### WORK TO DO
Could you extract the text from each of the items below and reproduce every line word for word, leaving the pictures out?

### MATERIAL PROVIDED
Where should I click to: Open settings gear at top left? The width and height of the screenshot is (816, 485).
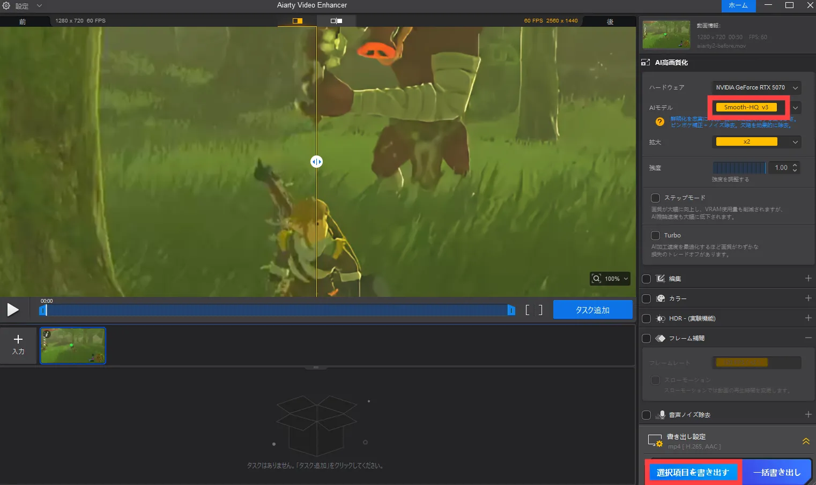point(6,6)
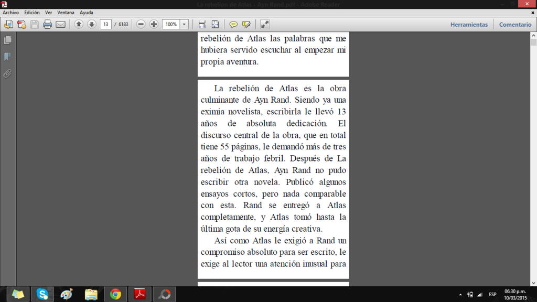Image resolution: width=537 pixels, height=302 pixels.
Task: Click the email envelope icon
Action: [61, 24]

### FINAL RESULT
Where should I click to: Open settings gear at top left? The width and height of the screenshot is (816, 485).
point(6,6)
Image resolution: width=537 pixels, height=302 pixels.
Task: Click the email envelope icon
Action: [61, 24]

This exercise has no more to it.